Recently, Kays and co-workers studied the influence of ZnS shelling (d = 4.5–10 nm, λ_em = 682 nm) and Zn doping of CuInS₂ QDs (d = 3.5 nm, λ_em = 822 nm) on their toxicity. The synthesis followed a hot-injection method, by adding the sulfur precursor hexamethyldisilathiane into a solution of Cu(II) and In(III) salts with TOP and ODE as solvents (Kays et al., 2020). Shelling the bare CuInS₂ cores with ZnS reduced the wavelength of the emission maxima from 822 to 681 nm, whereas the diameter increased from 3.5 to 4.5 nm. Zinc doping showed just a slight blue shift in the emission maxima from 822 to 808 nm with no change in diameter. The results showed a reduction of toxicity in mice and in the human liver cancer cell line HepG2. Using a moderate in vivo dose of 15 mg kg⁻¹, the non-shelled particles induce severe hepatotoxicity and splenotoxicity, whereas in vitro tests demonstrate cell viability <20% with doses greater than 0.2 mg mL⁻¹. In contrast, the ZnS-shelled CuInS₂ QDs do not reduce the cell viability at this concentration. This demonstrates the fact that although CuInS₂ QDs can be considered for NIR imaging, appropriate shelling methods must be developed in order to avoid the leaching of ions from the core.

Xia and co-workers have also synthesized CuInS₂/ZnS QDs (d = 3–8 nm λ_em = 750–1100 nm) that can emit in the NIR windows (Xia et al., 2017). The synthetic approach aimed at obtaining wurtzite CuInS₂ structures, contrary to the chalcopyrite that are usually obtained through direct methods. The authors hypothesized that this hexagonal wurtzite structure would allow CuInS₂ QDs to emit at higher wavelengths. The authors first synthesized CuS structures using a hot-injection method and then performed a cation-exchange, replacing Cu(I) ions with In(III), by slowly adding In(Ac)₃ precursor. Following shelling, the resulting CuInS₂/ZnS QDs showed emission peaks at longer wavelengths, from 750–1100 nm depending on the size of the crystal (3–8 nm). CuInS₂/ZnS QDs synthesized in this way (d = 4.7 ± 0.5, λ_em = 820 nm) had a PLQY of 75% in chloroform.

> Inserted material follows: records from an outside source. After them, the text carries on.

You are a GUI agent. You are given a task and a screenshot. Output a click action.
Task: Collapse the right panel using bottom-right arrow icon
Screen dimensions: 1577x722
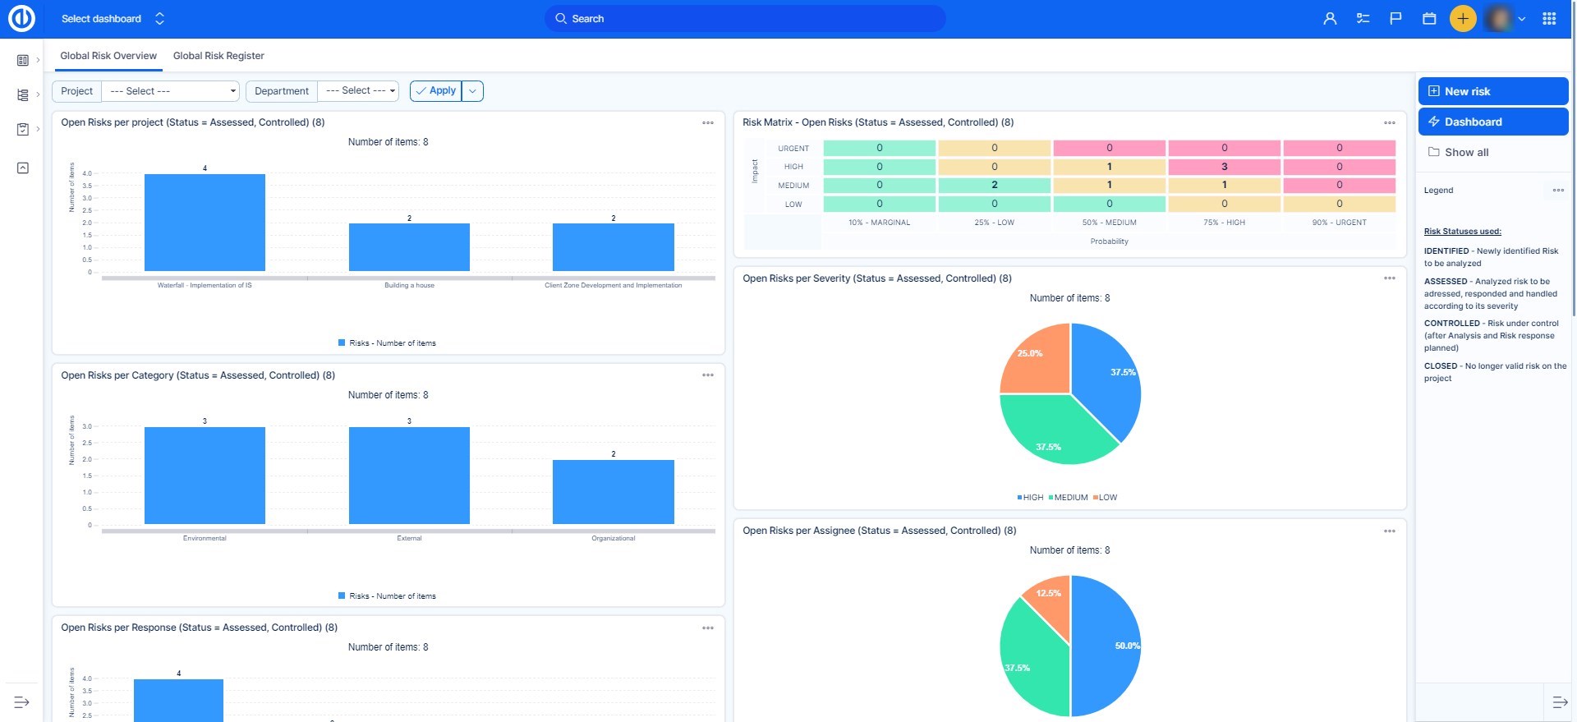[1560, 702]
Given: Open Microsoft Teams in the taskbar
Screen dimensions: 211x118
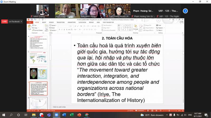Looking at the screenshot, I should point(49,115).
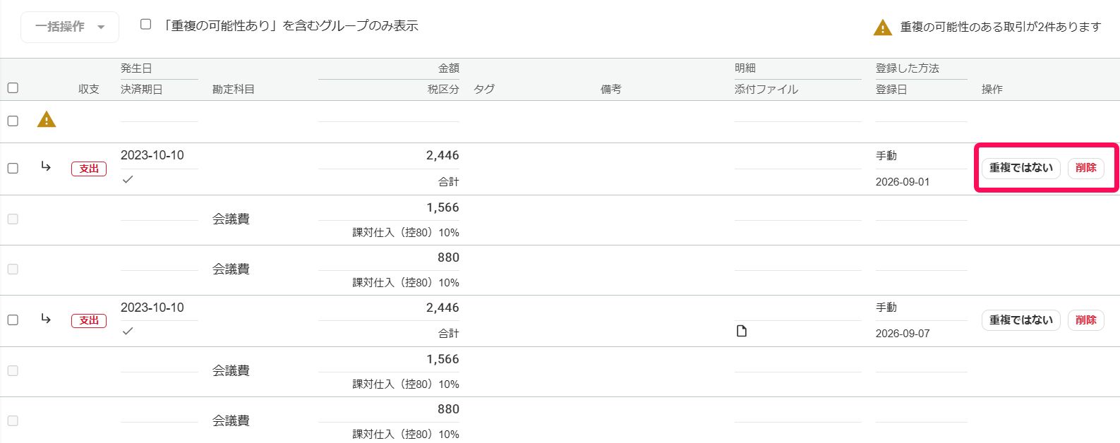Select the checkbox for the 2026-09-01 transaction

pyautogui.click(x=13, y=169)
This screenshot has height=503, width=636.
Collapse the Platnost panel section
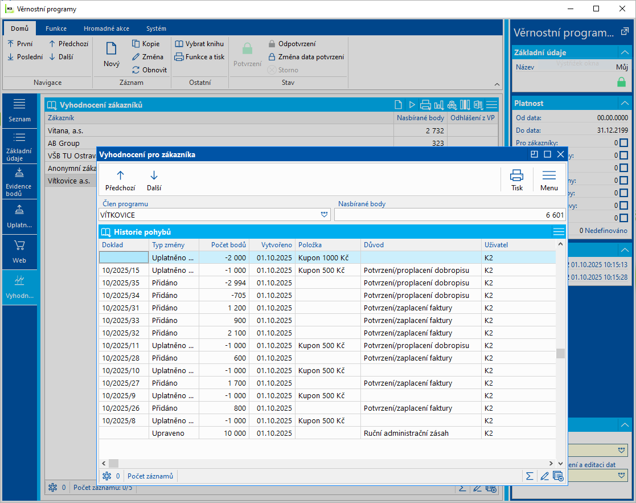624,103
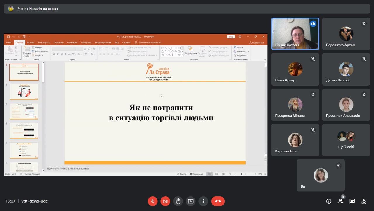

Kubicek-Sutherland and co-workers also described the synthesis of alloyed Cu(I)-based NIR QDs (Kubicek-Sutherland et al., 2020). The CuInSeS/ZnS QDs (d = 7–10 nm, λ_em = 550–1200 nm, PLQY > 95%) were synthesized by optimizing a previously described hot-injection method, producing sub-10 nm QDs with promising fluorescent properties in the NIR-I biological window, by changing the Se/S ratio. The cytotoxicity of the QDs was also tested on mouse fibroblast cells and shown to be less toxic than commercially available CdSe/ZnS and InP/ZnS QDs. The difference in toxicity was visible after 6 days of incubation of 100 μg mL⁻¹ QDs with the mouse fibroblast L929 (CCL-1) cell line. Although both the Cd(II) and In(III) QDs reduced the viability of the cells to below 50%, the Cu(I) QDs had almost no effect on the viability of the studied cells. The tissue penetration was also evaluated, with the QDs fluorescence being detected through 32 mm of a hemoglobin solution and through 3.5 mm of turkey meat (tissue phantom). These results highlight once more the favorable optical and biological properties of Cu(I) QDs for biomedical applications.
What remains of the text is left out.